【問197】eco検定 練習問題|消費行動の持つ意味
各主体の役割(企業の環境経営・行政・市民・金融) 問15/27難易度A(易しい)
問題文
消費者としての日々の選択が持つ意味に関する記述として、最も適切なものはどれか。
- 1.個々の消費者が何を選んで購入するかは、生産のあり方や企業の取組にほとんど影響を及ぼさないとされる。
- 2.環境や社会に配慮した商品を選ぶかどうかは、価格や品質と同じく個人の好みの範囲にとどまる問題とされる。
- 3.消費者が環境に配慮した商品を選ぶ行動は、法律によって購入が義務づけられた行為として位置づけられている。
- 4.何をどう選んで買うかという消費者の行動が積み重なることで、生産のあり方を変えていく力になり得る。
解説
正解は4。消費者が何を選んで買うかという一つひとつの行動は小さく見えても、それが積み重なることで市場全体の需要の傾向を形づくり、企業に商品づくりや事業のあり方を見直させる力になり得る。消費者は単に商品を受け取る側であるだけでなく、生産のあり方に影響を及ぼす主体としても位置づけられている。

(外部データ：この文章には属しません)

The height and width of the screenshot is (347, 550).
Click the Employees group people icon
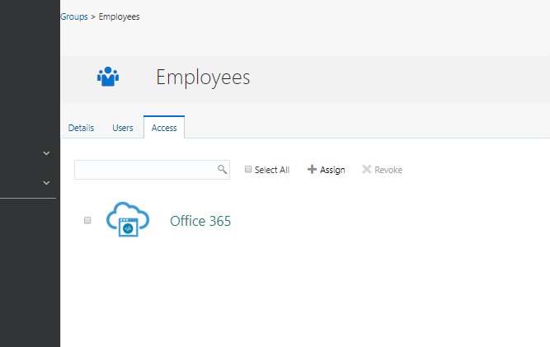pos(107,77)
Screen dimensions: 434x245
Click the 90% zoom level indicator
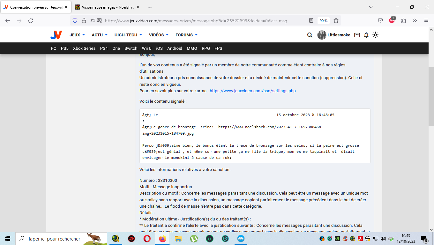click(x=324, y=21)
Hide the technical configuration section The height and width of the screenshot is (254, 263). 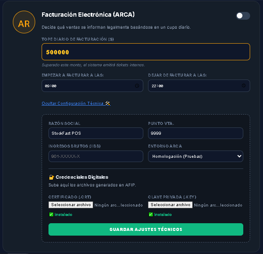[73, 103]
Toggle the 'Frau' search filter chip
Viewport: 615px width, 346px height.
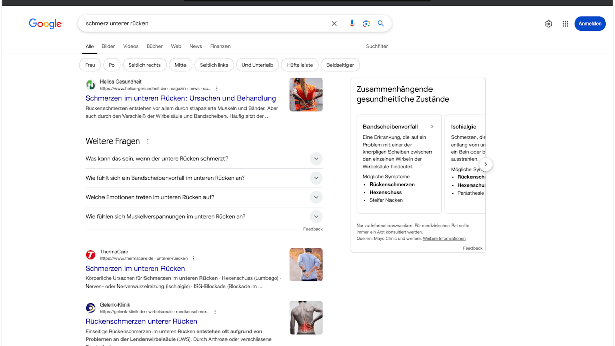(x=90, y=65)
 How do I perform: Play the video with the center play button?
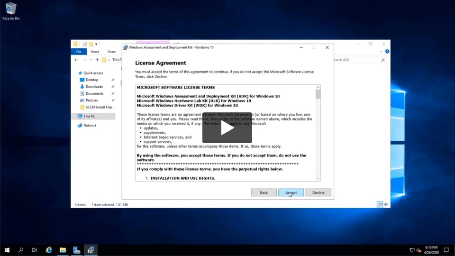tap(227, 128)
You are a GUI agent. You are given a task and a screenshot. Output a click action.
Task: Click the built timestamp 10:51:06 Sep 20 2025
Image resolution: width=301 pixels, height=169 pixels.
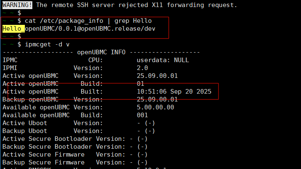coord(174,92)
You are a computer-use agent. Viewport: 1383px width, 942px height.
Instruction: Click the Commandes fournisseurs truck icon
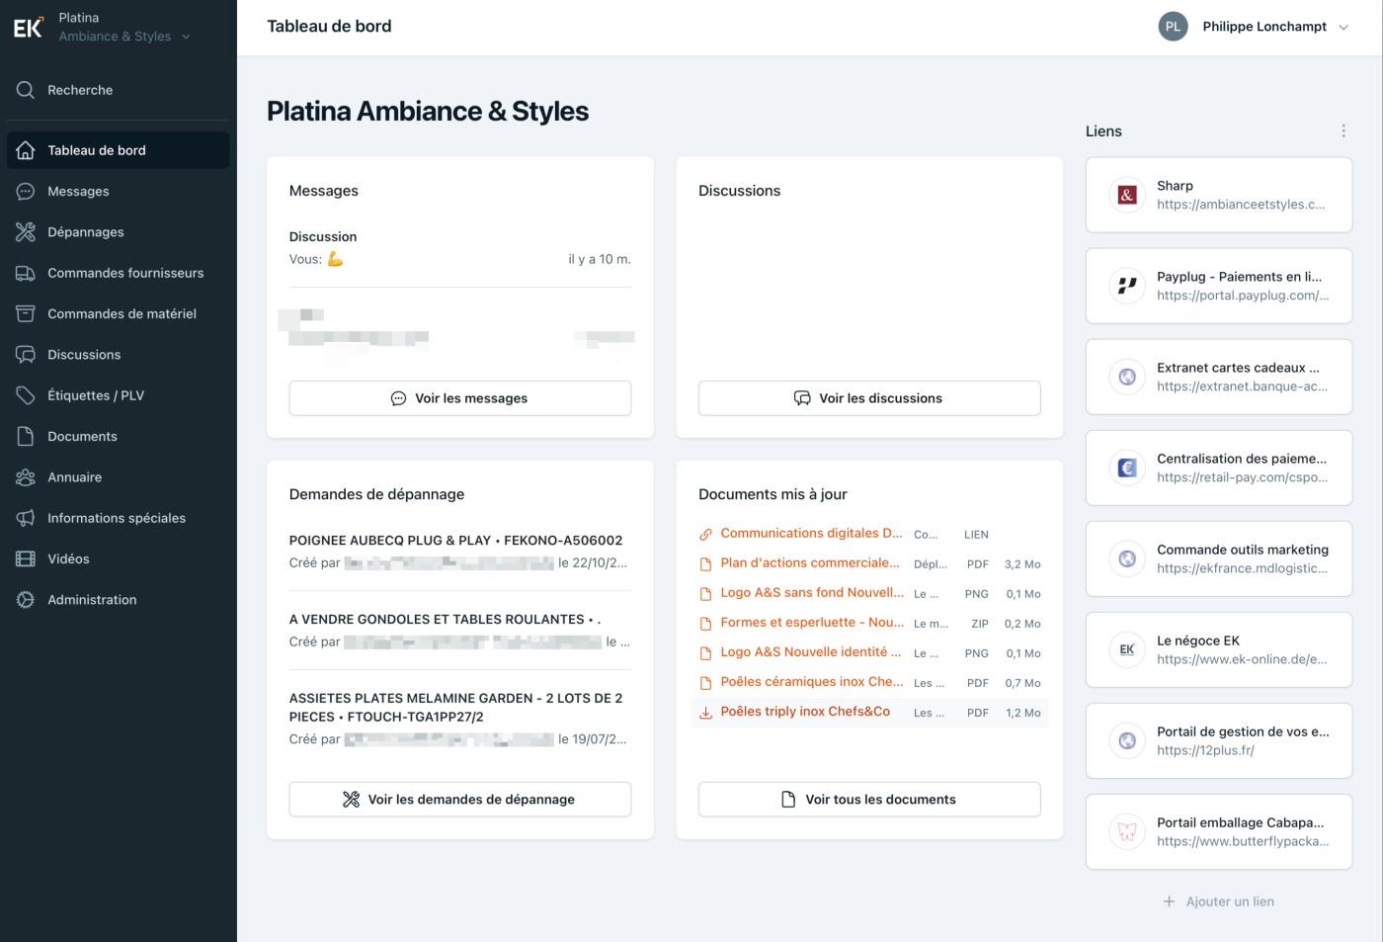pos(26,273)
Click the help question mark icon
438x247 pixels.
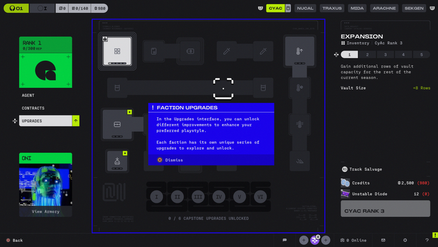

1は誤り。個々の消費者の選択は、積み重なることで企業の取組や生産のあり方に影響を及ぼす力を持つとされており、影響がほとんどないとする記述は誤りである。2は誤り。環境や社会への配慮を商品選びの基準に加えることは、個人の好みの範囲にとどまる問題ではなく、社会全体の消費のあり方に関わる行動として位置づけられている。3は誤り。環境に配慮した商品を選ぶことは消費者一人ひとりの自発的な選択であって、法律によって購入が義務づけられているものではない。
「買う」という行為が「選ぶ」という意思表示でもあるという見方は、フェアトレードや地産地消といった具体的な行動を理解するうえでの土台になる。